La parution du règlement européen de 2006, entré en vigueur le 26 janvier 2007 (dans lequel la France a joué un rôle moteur, il faut le souligner, grâce à une initiative remontant à décembre 2000) a suscité de grands espoirs en ce qu’il a institué des incitations pour les laboratoires à développer des formes pédiatriques.
En effet, ce texte, qui concerne les enfants de 0 à 17 ans inclus a pour objectifs de faciliter le développement et l’accès aux médicaments adaptés à cette classe d’âge ; d’assurer une recherche clinique de qualité sur les médicaments à usage pédiatrique et d’améliorer la mise à disposition d’informations concernant l’utilisation des médicaments chez l’enfant.

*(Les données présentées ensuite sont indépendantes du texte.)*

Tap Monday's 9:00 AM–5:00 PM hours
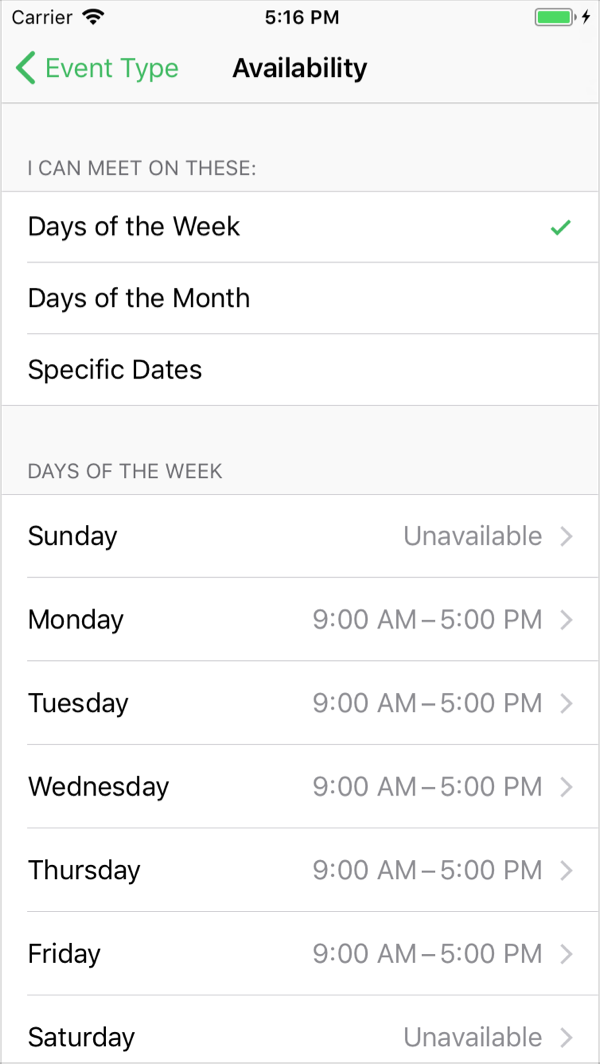The image size is (600, 1064). coord(427,620)
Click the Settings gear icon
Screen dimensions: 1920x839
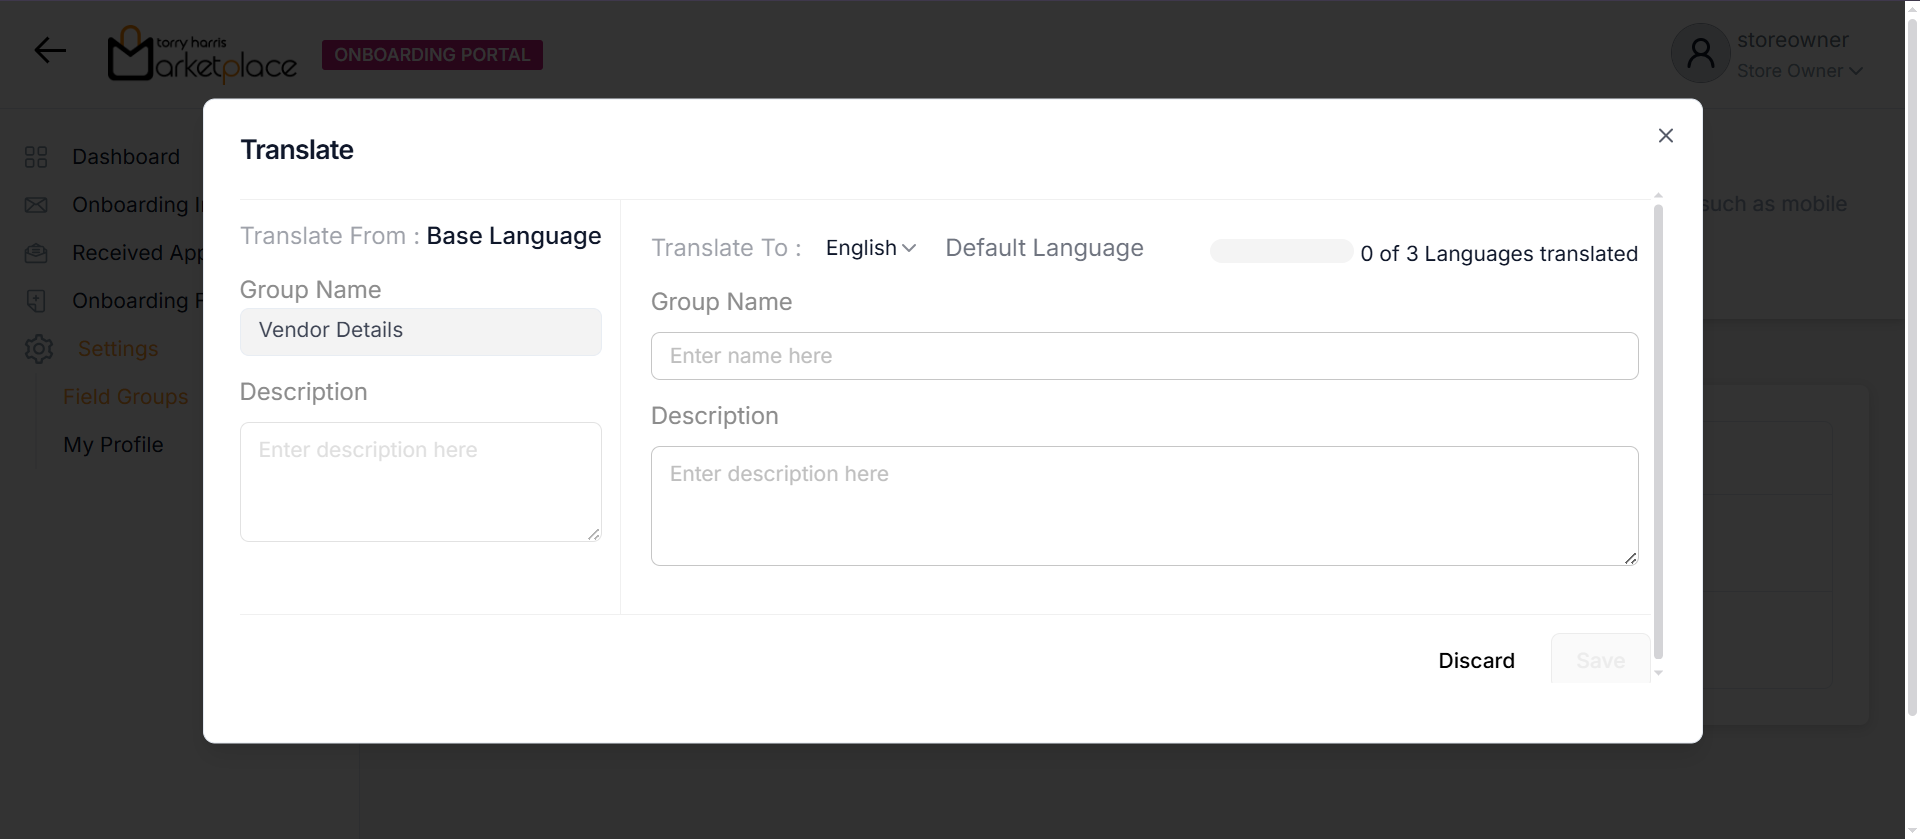(x=39, y=349)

Cette réglementation européenne impose aux laboratoires pharmaceutiques de déposer auprès du Comité européen pédiatrique (PDCO) un Plan d’Investigation Pédiatrique (PIP) avant toute nouvelle demande d’AMM, mais également avant toute demande de modification d’AMM relative à une nouvelle indication, forme pharmaceutique ou voie d’administration et lors d’une demande de PUMA (Pediatric-Use Marketing Authorization) qui concerne les médicaments déjà autorisés mais n’étant plus couverts par des droits de brevet.
Cela en contrepartie de mesures de protection accrues.
En pratique, depuis 2007, près de 1 300 dépôts de PIPs ont été validés, plus des deux tiers ayant concerné des médicaments non encore autorisés. Seulement 3 % des demandes ont été soumises dans le cadre d’une demande d’AMM à usage pédiatrique. Le nombre d’indications couvertes s’élève à 1 025, un médicament pouvant en avoir une ou plusieurs.
« Mais, remarque le Pr Françoise Brion, si les Plans d’Investigations Pédiatriques ont représenté une avancée majeure dans la manière de réaliser le développement des nouveaux médicaments, le bilan est très limité en ce qui concerne les médicaments n’ayant plus de brevets – 26 demandes seulement déposées de 2007 à 2009, il existe de grandes disparités entre les différentes classes thérapeutiques et ce dispositif ne s’est que rarement accompagné du développement de formes pédiatriques, d’ailleurs non imposé dans le texte européen, ce qui est une grande déception. »
L’innovation galénique en panne ?
Le manque de nouvelles formes pédiatriques vraiment innovantes est un problème très actuel et qui prend un reflet particulier lorsqu’il s’agit d’administrer 10 à 20 médicaments par jour. Dans ce contexte, il est clair que les formes buvables ne sont pas la panacée, notamment du fait des multiples aromatisations et des possibles limitations au regard des volumes à administrer. Un autre problème important à régler est celui de l’adaptation posologique.
Parmi les solutions envisagées figurent, par exemple, des nanoparticules ou des nanocapsules dont la quantité serait mesurée avec de nouveaux dispositifs et qui seraient mises en suspension au dernier moment, ou encore de nouvelles formes à coller à l’intérieur des joues.
Reste à trouver, semble-t-il, les incitations et moyens adéquats à l’encouragement de telles démarches.
L’auteur remercie tout particulièrement le Pr Françoise Brion pour l’aide très précieuse qu’elle lui a apportée dans la rédaction de cet article.